Brief:
Filter the entries below and copy out every line that contains the word "dimensions".

-- Start The records --

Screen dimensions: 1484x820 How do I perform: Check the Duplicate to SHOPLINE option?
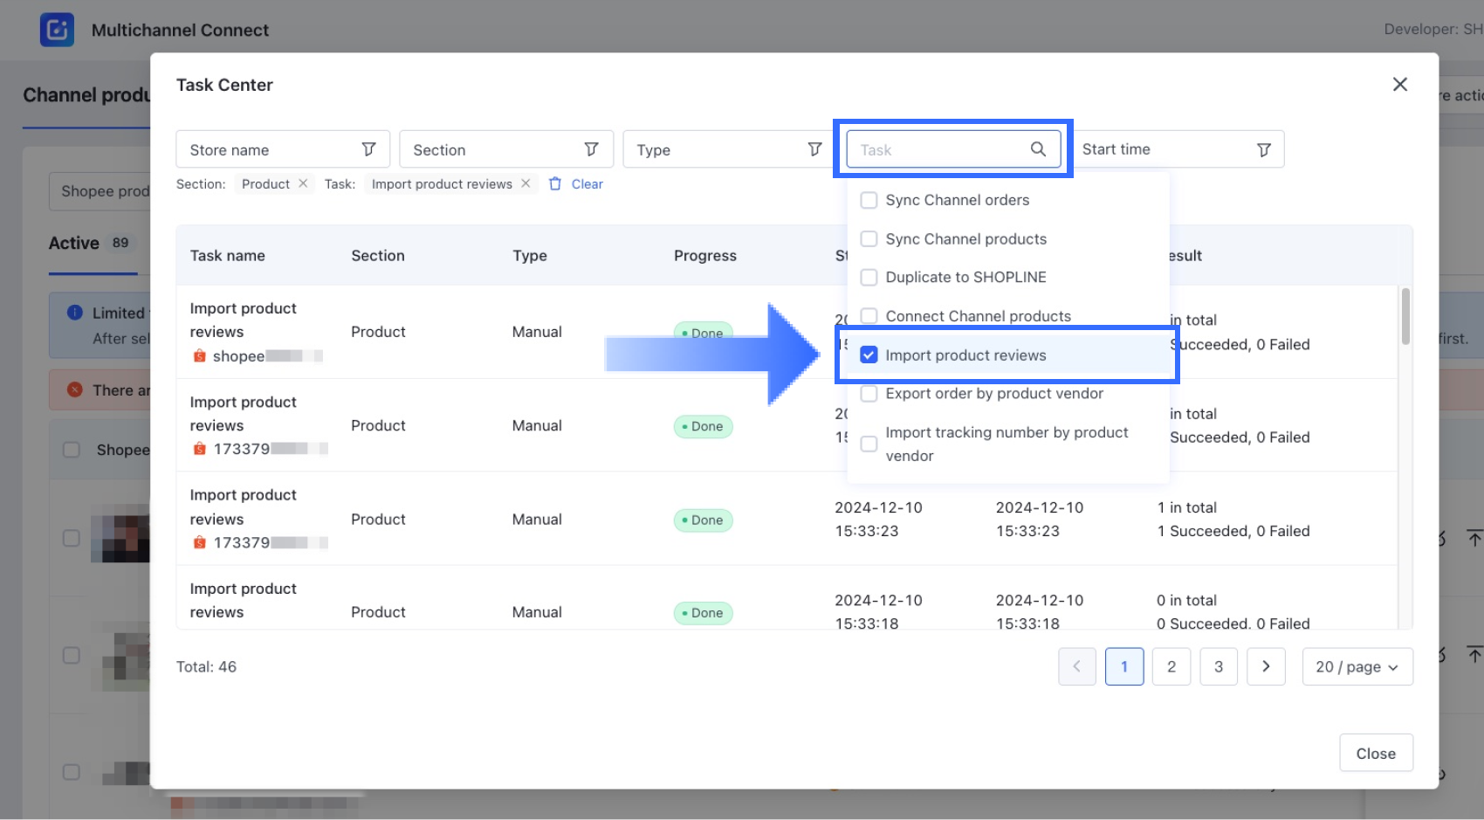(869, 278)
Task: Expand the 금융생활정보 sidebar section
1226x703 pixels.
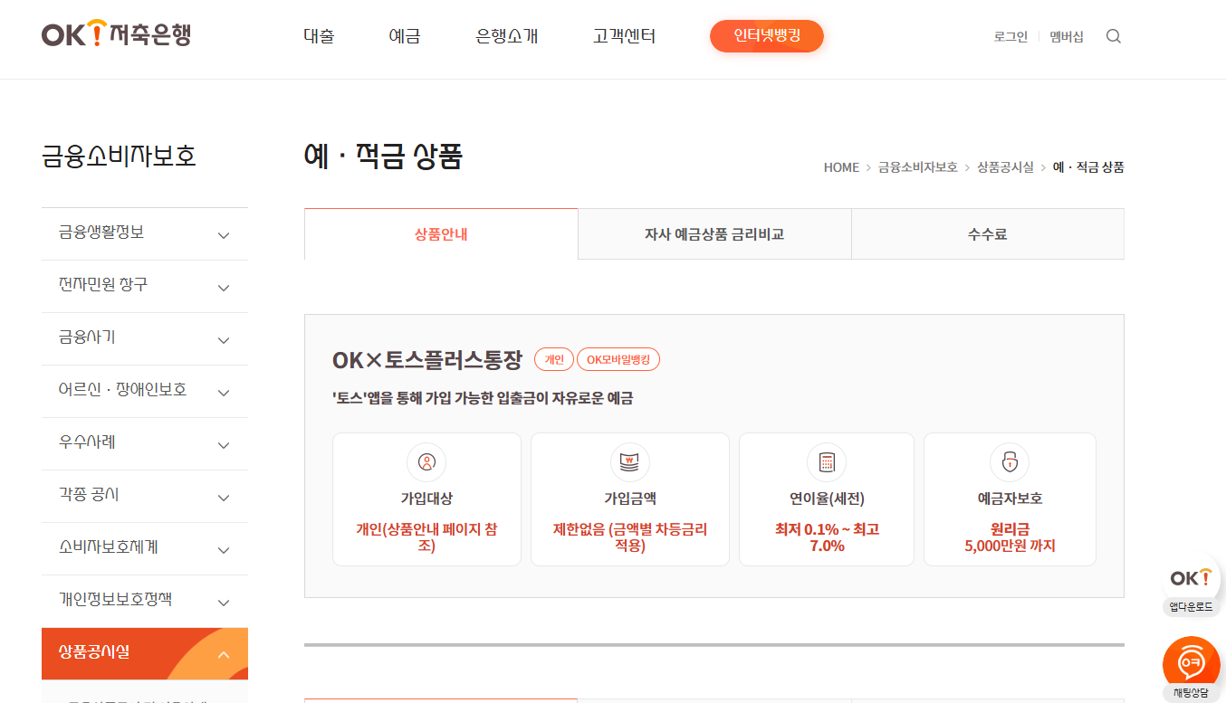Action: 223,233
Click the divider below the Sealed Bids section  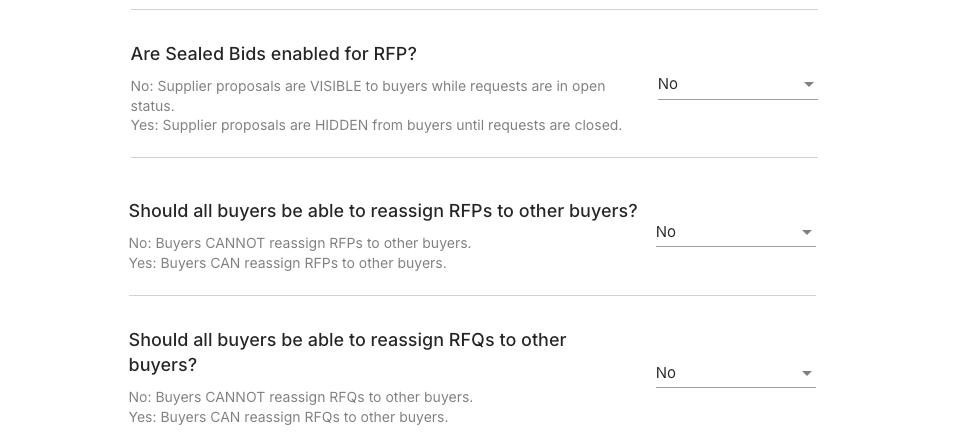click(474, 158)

-- End The records --
-- Start The records --

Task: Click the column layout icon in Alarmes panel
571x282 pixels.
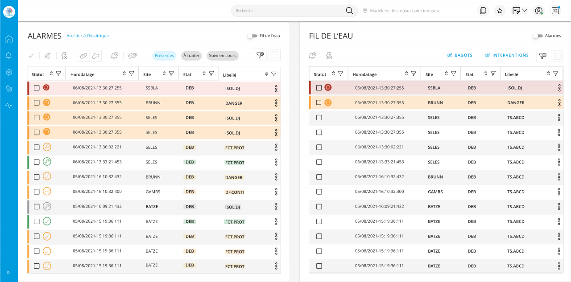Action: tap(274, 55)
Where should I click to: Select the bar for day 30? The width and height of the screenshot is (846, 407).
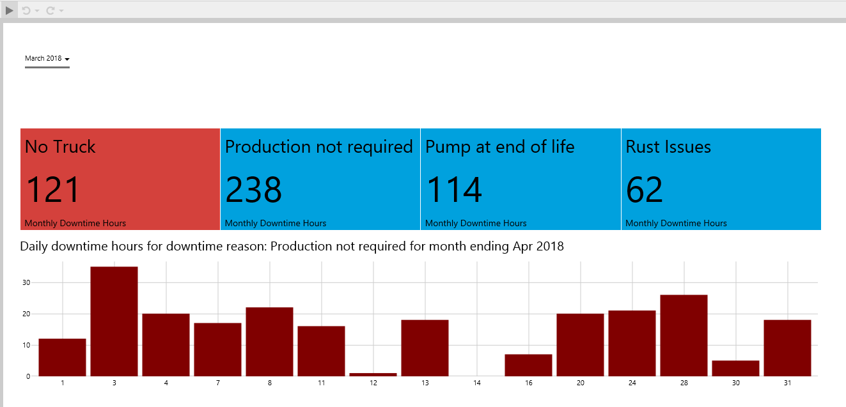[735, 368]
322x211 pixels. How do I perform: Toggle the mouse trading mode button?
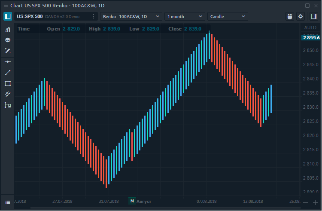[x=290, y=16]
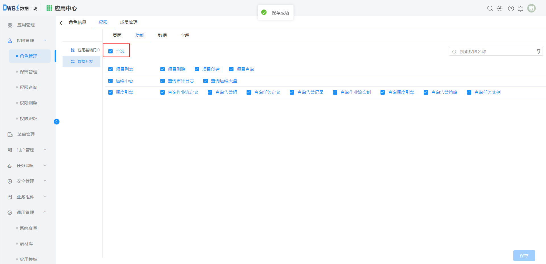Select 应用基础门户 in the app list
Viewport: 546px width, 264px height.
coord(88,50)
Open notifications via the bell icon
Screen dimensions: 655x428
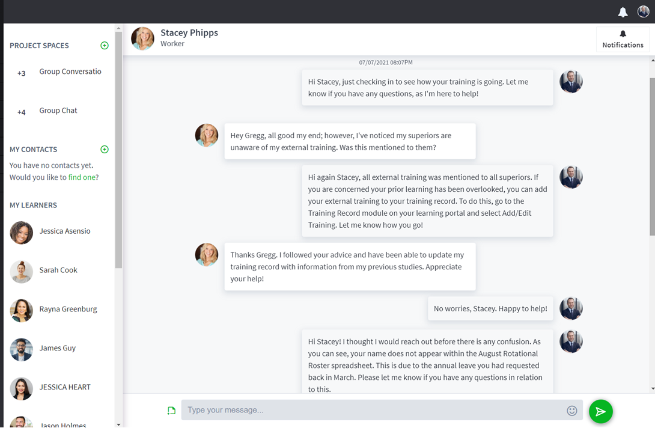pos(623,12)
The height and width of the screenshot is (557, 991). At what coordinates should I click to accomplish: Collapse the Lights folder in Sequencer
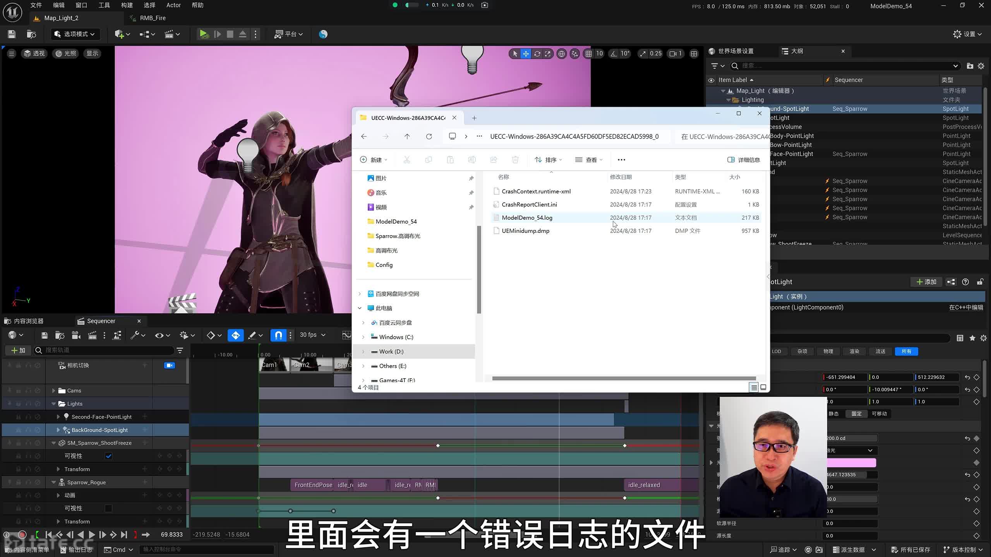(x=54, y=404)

-- End The records --

Result of this task:
Screen dimensions: 1484x820 How do I perform: Check the Duplicate to SHOPLINE option?
Screen dimensions: 655x428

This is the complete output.